* **What is required**
With the line containing "Click the circular info icon on photo" as the start and the line containing "Task: Tap the LOG monitor indicator" as the end, transcribe that span of the entries below exactly, including both.

* **Dataset entries**
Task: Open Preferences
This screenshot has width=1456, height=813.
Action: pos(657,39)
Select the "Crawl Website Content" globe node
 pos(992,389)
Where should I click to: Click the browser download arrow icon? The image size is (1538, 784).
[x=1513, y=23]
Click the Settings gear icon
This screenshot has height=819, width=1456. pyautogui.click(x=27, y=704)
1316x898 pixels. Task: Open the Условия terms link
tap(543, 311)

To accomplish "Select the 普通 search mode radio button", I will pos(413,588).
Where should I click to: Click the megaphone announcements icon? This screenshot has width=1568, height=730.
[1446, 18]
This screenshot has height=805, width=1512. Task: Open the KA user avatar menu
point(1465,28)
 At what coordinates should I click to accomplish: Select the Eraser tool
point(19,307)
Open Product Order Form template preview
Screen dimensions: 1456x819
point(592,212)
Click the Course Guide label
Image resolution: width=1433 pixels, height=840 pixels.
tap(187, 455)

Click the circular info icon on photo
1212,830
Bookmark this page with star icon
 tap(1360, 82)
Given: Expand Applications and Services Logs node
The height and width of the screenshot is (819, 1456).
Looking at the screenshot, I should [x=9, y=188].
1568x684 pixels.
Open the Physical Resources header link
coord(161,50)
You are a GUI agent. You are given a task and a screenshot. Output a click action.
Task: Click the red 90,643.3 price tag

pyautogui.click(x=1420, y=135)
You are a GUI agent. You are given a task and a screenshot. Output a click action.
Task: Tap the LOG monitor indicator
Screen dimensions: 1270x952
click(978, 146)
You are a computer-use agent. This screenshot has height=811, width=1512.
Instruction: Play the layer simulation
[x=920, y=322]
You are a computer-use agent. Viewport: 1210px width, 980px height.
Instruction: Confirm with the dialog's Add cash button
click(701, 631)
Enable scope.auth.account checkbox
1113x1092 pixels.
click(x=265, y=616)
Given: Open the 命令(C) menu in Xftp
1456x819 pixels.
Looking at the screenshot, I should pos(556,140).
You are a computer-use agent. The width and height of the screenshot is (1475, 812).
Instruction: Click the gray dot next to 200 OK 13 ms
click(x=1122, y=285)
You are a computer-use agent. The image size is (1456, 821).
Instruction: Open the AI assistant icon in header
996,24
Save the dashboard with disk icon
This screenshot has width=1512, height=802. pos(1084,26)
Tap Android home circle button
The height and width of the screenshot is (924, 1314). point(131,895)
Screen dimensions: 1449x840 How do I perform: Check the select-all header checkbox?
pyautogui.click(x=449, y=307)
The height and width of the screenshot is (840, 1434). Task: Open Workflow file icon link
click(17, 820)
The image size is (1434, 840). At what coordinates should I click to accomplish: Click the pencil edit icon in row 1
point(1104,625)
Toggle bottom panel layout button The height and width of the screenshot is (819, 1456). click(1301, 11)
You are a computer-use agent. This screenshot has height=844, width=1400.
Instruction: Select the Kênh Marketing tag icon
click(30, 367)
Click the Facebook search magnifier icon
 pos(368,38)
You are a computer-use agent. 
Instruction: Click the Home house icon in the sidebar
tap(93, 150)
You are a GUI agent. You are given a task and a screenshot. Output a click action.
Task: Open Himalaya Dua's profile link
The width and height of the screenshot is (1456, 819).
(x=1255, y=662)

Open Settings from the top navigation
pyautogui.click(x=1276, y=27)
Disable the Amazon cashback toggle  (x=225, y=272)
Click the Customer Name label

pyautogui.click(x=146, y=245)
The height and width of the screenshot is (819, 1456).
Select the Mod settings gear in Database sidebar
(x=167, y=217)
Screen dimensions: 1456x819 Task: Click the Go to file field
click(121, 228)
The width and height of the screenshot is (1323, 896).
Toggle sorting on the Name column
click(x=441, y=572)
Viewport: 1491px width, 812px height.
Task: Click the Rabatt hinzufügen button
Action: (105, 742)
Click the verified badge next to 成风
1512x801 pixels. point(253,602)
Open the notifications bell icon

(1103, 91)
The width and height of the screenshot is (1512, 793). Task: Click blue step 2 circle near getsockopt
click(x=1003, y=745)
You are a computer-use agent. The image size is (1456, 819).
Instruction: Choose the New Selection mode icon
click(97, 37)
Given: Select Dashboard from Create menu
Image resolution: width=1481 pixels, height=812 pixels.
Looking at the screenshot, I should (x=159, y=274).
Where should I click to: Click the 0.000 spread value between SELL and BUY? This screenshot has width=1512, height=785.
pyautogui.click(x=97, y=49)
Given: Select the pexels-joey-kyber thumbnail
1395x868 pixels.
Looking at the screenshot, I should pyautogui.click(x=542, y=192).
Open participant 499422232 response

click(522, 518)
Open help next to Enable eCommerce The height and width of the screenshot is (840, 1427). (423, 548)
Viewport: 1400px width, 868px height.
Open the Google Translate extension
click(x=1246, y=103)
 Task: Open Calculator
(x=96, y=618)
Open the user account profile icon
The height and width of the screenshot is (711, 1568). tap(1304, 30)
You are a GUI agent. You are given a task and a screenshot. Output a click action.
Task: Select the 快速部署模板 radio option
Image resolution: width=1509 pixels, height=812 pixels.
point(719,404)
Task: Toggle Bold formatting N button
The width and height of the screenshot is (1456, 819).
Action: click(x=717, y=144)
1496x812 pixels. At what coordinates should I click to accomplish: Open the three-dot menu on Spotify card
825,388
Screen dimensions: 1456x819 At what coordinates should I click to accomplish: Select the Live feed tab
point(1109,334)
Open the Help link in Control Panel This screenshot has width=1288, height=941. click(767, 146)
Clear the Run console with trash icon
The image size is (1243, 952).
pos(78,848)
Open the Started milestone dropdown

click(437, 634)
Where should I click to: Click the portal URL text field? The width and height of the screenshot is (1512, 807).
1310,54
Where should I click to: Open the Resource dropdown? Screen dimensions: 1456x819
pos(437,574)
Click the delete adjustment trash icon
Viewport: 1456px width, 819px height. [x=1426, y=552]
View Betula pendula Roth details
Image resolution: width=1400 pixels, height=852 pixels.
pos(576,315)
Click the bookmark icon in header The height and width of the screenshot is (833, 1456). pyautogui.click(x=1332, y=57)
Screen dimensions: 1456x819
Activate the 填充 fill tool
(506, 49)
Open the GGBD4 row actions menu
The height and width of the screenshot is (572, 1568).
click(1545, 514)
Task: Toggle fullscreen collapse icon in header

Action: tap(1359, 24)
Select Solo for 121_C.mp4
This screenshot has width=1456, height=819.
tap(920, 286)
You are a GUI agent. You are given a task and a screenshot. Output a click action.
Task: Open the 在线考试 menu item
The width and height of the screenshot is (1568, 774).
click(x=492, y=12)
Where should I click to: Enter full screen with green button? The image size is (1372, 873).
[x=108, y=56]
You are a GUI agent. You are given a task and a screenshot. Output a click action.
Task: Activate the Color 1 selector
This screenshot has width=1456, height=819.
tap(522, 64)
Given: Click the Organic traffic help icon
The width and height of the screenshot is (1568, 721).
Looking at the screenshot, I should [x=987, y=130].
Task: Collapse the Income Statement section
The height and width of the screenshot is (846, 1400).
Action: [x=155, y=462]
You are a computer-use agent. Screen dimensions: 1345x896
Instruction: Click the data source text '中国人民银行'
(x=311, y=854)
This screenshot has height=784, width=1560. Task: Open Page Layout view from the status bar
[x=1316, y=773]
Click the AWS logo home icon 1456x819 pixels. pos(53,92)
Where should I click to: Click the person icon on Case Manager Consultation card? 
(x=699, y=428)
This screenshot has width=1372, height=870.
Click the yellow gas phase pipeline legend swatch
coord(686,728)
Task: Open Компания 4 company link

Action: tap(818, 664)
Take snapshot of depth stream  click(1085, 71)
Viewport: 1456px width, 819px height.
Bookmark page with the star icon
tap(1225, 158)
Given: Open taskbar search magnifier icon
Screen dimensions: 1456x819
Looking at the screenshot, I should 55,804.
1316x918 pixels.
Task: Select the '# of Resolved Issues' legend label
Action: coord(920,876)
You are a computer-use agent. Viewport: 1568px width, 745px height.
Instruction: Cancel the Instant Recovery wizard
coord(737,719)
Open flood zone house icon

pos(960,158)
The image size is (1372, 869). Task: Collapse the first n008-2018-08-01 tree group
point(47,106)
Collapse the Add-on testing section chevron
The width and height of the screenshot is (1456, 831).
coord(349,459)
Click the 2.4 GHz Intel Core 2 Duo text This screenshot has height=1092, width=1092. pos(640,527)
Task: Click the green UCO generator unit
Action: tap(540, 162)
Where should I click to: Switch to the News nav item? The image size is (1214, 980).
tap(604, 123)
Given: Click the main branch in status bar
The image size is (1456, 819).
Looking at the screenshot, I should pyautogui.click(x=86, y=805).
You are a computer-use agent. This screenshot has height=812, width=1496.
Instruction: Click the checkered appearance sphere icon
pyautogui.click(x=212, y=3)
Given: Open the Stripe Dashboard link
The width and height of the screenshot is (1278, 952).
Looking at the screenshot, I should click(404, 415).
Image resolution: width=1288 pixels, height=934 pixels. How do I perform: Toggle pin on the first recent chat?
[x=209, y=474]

* **Expected answer**
Click the circular info icon on photo
1212,830
Bookmark this page with star icon
 tap(1360, 82)
Given: Expand Applications and Services Logs node
The height and width of the screenshot is (819, 1456).
Looking at the screenshot, I should [x=9, y=188].
1568x684 pixels.
Open the Physical Resources header link
coord(161,50)
You are a GUI agent. You are given a task and a screenshot. Output a click action.
Task: Click the red 90,643.3 price tag

pyautogui.click(x=1420, y=135)
You are a GUI agent. You are given a task and a screenshot. Output a click action.
Task: Tap the LOG monitor indicator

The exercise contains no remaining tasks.